This recipe is not gluten free given I’ve used @greatlowcarb orzo, it is however low carb which makes it ideal for people with Diabetes, as well as those who follow a ketogenic, paleo or low carb lifestyle. If you don’t follow any of the above, you may use 1 large potato instead of the celery root, and a bunch of celery leaves instead of parshley.
Ingredients:
1.5lb Monkfish fillet
2 small white onions
1 celery root
½ bunch of parshley
5-6 organic carrots
1/3 cup @greatlowcarb pasta rice aka orzo
3 Tbsp olive oil
2 lemons
Salt, pepper
Pepper flakes
Mayo or extra olive oil & lemon
How to:
- Wash and clean your vegetables and the fish
- Cut the carrots and the onion in half and the celery root in several pieces so it can cook easier and evenly
- Put your vegetables in a deep pot (I used @lecreuset number 24)
- Put the fish on top of the vegetables
- Add salt, pepper and pepper flakes to taste
- Add 3-4 cups of water until the fish is covered
-Let is simmer in medium heat.
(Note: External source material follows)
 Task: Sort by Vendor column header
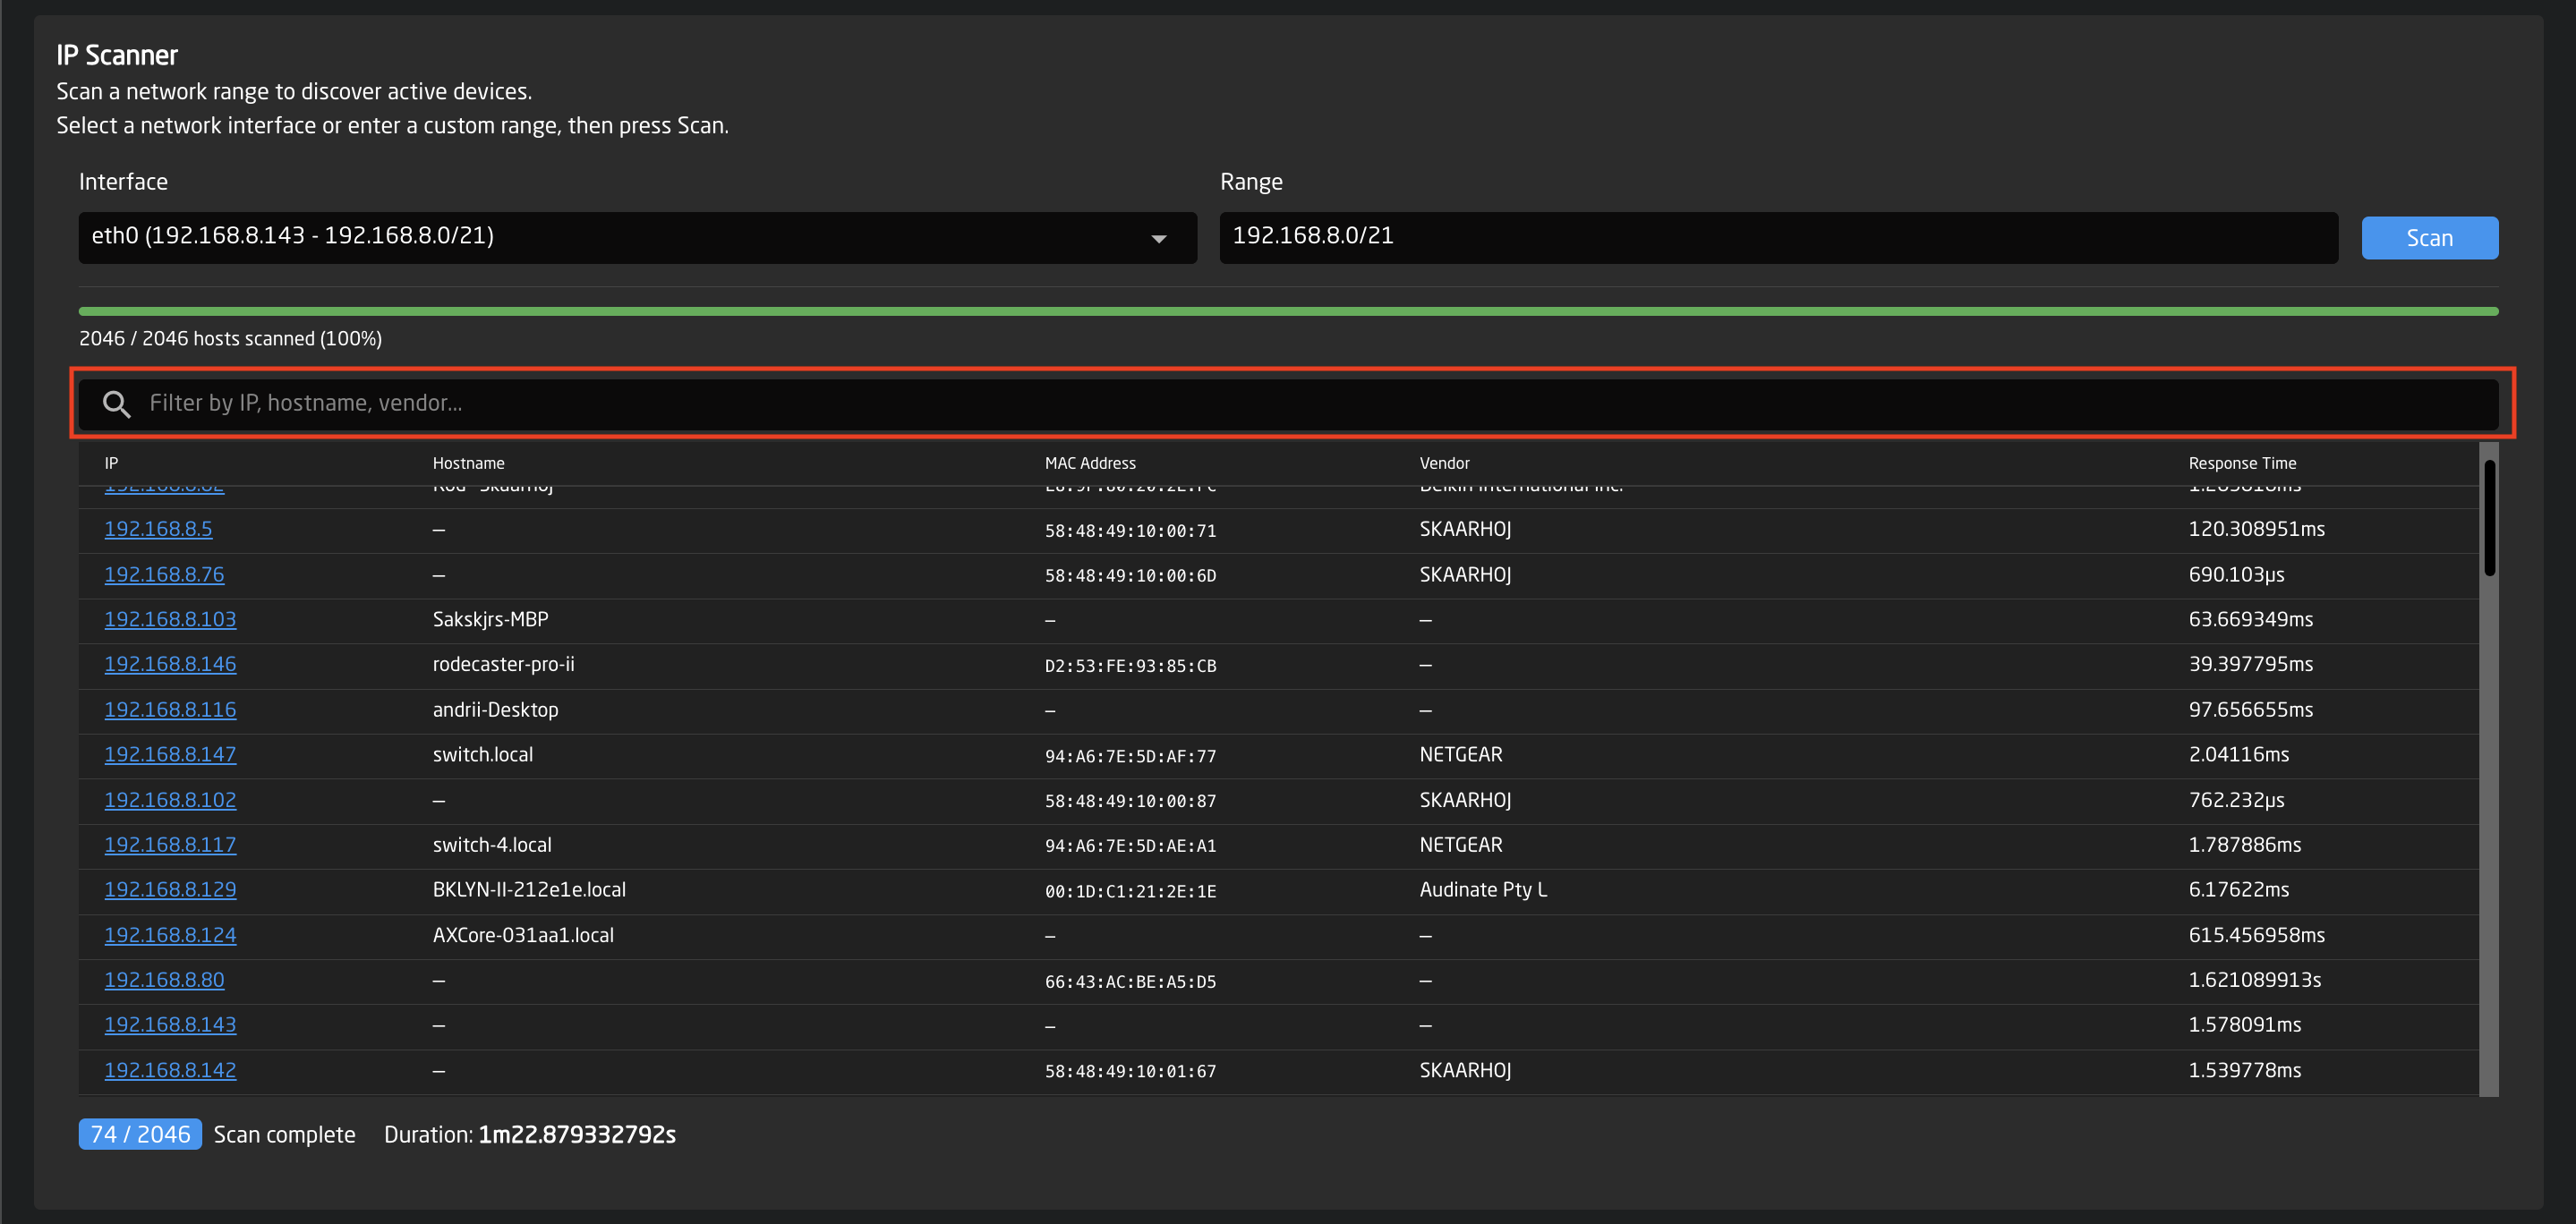pyautogui.click(x=1444, y=463)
Check the vegetables with a fork to see if they are done.
-Once done, remove vegetables and the fish carefully so it doesn’t fall apart and keep it warm in a platter.
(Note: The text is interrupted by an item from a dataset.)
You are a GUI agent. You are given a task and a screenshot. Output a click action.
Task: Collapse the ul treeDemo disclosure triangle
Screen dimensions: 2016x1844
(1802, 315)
- Add the orzo and taste the soup if additional salt is needed
- Once the orzo is cooked, you may (matter of choice) add back the vegetables and the fish to the pot
- Add the olive oil and plenty of lemon
Notes:
1. This is one soup that you do not stir. You leave it as is until everything is cooked.
2. You can use any type of fish you like. I find monkfish (Γατοψαρο) to be flavorful but also a very meaty fish that doesn’t fall apart easily. It gives the soup a delicate flavor without being very fishy.
3. The tradition is to add a few cut up pieces of fish in the soup with very few vegetables and eat the rest of the fish with mayo or a mix of olive oil and lemon
4. I always like to add the olive oil at the end in soups and even other types of Greek dishes so it doesn’t lose its richness as it cooks. This way you can taste the goodness!